Mastering focus is one of the latest challenges I’m facing as a budding photographer. When to use autofocus versus manual focus, mastering depth of field, and what exactly to focus on within your shot - all of these are important factors to consider when perfecting your final image. Below, however, I’m going to show a few example of photos where things were a little wonky, where the final image just seemed off.
Photo 1: Museum Landscape Shot
I shot this photo at the Cranbrook Art Museum in Bloomfield Hills, Michigan, using my Sony a5100 camera and Sigma 19mm/f2.8 lens. I used autofocus here - using automatic AF and a wide focus area but also shot while hand-holding the camera. What do you notice about this photo? It is perhaps less noticeable above but when we really zoom in to the museum in the center we can see it.
In general for landscape photos, I’ve learned to focus ⅓ of the way through the shot (rather than at infinity). However, for this particular photo, I should have done a few things - tried to ensure the center of photo - the museum - was in focus and also used a tripod rather than hand-holding. Using a tripod would also allow me to switch to manual focus and make incremental adjustments to perfect my focus; additionally, I would have also been able to experiment with different areas of focus while maintaining the composition of the shot.
Photo 2: Cat in a Cone
When I came home from shooting at the museum, I noticed my cat, Gatsby, relaxing in a cardboard box while still in his cone of shame and decided to quickly try to capture his exasperated expression.
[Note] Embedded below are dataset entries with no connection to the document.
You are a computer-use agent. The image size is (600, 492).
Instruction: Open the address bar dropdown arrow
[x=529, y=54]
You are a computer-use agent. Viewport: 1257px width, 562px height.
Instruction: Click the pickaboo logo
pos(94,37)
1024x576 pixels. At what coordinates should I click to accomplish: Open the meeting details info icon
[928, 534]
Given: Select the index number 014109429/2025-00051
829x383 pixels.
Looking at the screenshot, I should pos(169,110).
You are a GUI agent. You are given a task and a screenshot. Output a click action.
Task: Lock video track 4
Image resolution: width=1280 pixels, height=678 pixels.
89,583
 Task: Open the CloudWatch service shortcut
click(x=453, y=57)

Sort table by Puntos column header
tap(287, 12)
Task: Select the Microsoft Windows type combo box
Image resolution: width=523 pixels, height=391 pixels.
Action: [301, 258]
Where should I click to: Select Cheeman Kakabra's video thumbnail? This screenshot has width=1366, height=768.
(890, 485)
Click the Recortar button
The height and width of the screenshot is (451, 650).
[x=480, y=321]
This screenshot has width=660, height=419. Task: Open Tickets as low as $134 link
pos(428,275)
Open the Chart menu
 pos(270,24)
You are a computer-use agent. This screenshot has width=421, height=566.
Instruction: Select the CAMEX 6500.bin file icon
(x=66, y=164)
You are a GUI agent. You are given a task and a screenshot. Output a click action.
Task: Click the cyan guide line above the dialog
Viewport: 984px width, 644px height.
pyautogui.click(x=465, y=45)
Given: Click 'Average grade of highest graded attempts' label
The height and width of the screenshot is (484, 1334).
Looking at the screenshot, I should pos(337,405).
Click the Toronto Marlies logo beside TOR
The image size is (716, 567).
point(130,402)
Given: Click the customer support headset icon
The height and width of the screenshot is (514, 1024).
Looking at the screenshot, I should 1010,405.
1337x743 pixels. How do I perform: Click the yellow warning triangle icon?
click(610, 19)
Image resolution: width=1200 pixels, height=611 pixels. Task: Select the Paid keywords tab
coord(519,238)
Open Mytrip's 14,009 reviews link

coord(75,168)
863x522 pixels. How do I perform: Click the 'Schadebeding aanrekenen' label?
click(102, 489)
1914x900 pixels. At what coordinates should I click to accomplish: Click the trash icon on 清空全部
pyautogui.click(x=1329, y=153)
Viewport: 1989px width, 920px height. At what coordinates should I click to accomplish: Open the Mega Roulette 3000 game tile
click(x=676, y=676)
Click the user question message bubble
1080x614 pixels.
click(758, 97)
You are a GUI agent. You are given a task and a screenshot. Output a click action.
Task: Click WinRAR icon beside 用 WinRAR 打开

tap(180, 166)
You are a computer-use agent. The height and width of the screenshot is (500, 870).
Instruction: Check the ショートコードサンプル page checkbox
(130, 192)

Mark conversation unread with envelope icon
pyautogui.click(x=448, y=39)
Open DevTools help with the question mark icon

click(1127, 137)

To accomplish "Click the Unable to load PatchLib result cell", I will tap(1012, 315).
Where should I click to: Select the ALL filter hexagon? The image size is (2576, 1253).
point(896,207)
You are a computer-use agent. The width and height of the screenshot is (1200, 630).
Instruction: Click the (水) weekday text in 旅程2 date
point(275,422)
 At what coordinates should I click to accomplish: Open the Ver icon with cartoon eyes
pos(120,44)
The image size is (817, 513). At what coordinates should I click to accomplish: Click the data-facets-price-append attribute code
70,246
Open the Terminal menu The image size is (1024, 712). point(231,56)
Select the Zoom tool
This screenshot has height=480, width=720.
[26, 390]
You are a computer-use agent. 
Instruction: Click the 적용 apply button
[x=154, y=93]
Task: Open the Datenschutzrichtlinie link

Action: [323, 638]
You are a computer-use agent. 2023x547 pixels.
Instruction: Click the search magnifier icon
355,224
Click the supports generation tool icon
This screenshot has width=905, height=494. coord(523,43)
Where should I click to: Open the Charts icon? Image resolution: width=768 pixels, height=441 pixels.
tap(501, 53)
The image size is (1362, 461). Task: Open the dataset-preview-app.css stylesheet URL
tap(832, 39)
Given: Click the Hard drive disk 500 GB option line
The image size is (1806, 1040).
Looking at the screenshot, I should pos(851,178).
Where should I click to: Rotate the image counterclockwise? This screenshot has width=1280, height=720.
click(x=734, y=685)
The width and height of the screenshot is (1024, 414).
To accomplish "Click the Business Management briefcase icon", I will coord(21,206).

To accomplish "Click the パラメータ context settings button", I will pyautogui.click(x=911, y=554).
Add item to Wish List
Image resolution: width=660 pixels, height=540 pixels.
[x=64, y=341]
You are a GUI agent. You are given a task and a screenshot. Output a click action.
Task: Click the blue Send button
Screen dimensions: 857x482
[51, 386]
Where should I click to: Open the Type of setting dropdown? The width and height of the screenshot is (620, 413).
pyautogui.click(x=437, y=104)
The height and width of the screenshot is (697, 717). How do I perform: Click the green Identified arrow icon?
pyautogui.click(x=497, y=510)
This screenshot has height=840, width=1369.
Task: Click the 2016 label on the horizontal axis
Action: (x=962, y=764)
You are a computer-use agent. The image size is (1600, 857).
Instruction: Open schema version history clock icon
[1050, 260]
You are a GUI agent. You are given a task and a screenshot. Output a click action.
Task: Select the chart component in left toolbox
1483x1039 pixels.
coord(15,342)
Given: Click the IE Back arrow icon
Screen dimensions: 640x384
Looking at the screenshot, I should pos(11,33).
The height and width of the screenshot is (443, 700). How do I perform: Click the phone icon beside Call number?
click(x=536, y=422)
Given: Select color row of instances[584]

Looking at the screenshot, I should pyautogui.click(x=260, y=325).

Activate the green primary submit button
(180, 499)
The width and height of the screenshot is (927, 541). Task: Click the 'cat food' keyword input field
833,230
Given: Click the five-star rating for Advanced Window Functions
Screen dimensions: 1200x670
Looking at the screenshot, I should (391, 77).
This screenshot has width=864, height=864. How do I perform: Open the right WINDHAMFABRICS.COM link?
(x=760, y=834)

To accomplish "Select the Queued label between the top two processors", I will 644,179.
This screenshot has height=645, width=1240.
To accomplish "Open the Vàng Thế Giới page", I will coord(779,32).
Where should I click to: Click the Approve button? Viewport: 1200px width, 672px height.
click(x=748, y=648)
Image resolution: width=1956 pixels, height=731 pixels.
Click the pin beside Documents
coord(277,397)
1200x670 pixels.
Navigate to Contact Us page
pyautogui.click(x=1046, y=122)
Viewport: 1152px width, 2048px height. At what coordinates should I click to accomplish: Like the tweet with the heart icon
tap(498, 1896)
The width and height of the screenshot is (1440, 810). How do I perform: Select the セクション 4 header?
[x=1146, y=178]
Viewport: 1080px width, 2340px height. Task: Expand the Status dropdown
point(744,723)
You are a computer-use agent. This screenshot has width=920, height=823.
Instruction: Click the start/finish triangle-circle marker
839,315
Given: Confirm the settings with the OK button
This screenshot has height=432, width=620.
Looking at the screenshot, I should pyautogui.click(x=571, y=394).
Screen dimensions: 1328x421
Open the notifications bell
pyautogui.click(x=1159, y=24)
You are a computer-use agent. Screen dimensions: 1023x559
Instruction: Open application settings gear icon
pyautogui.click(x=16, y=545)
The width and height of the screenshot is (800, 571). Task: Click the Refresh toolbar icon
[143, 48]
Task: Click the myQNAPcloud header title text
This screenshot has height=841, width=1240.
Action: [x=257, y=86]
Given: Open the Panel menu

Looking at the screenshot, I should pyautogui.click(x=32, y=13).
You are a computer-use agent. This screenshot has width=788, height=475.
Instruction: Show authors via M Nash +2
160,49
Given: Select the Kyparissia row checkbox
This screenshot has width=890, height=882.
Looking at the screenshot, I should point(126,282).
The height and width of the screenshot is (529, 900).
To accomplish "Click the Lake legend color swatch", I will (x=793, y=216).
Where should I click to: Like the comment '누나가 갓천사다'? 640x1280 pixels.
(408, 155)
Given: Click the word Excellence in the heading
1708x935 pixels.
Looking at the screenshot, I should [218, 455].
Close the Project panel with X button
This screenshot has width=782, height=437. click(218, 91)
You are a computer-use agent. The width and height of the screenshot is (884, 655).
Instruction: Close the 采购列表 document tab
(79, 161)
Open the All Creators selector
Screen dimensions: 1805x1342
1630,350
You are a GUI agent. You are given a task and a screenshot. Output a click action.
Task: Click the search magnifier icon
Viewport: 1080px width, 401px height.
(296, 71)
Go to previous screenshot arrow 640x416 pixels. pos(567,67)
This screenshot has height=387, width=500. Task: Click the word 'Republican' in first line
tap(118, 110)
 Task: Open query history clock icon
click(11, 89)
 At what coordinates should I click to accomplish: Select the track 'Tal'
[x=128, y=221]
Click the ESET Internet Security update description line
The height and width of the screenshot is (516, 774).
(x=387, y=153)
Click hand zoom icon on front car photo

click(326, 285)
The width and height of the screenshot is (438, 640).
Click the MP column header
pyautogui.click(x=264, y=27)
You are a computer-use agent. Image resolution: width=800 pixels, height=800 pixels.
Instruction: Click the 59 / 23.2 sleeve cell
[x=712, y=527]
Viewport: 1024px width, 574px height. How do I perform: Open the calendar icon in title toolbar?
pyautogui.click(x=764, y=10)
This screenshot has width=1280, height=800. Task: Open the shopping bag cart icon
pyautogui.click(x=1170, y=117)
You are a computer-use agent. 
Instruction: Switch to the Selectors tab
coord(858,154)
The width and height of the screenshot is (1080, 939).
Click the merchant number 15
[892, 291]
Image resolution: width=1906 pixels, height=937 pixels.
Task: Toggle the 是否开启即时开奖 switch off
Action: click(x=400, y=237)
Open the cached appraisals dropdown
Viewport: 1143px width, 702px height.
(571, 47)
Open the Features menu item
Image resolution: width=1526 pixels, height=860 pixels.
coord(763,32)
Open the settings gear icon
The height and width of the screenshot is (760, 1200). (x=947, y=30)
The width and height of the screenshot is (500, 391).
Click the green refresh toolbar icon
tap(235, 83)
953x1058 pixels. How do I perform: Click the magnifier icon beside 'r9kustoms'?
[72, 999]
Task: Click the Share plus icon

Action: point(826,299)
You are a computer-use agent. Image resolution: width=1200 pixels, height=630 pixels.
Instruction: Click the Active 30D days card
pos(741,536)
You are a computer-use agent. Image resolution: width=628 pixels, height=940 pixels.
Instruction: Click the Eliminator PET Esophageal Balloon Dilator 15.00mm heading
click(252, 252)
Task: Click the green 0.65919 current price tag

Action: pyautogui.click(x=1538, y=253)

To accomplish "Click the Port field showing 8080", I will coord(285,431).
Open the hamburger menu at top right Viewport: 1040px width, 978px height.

Not having time to switch out a lens, I used the same Sigma 19mm/f2.8 lens - also with the same automatic AF and wide focus area settings. The final result isn’t terrible, but once again - the focus just feels off. Why? Let’s take a look at the annotated photograph to the right.
To achieve the best effect for portrait photos, ensuring a sharp focus on the eyes of the subject is ideal. I was using a wide-focus setting and autofocus in low light; as a result, the camera had a lot of issues focusing on specifically his eyes. What could be done to address this? The aperture was already at its maximum setting - f2.8 - so I couldn’t try to get more light into the photo. I could try to reduce the aperture to increase depth of field and be more forgiving to a finicky focus; however, the photo wasn’t getting enough light as is so this wasn’t a great option. A lot of cameras, however, have various autofocus settings; in the case of the Sony a5100, I could have switched to lock-on spot autofocus and ensure eye autofocus detection was turned on (https://helpguide.sony.net/gbmig/45349331/v1/en/contents/TP0000509164.html). However, with only 179 autofocus points (as opposed to the 400 or so that the sony a6400 boasts along with animal eye autofocus), there is only so much that the sony a5100 could do in this situation; improving lighting would honestly be the number one fix in tweaking this feline portrait.
If there’s anything I’ve learned from these photography snafoos, it’s the following: seek out good lighting! There really is no substitute for having enough natural light for your portraits, especially if you are trying to leverage autofocus. And when shooting landscapes, using tripods goes a lot way.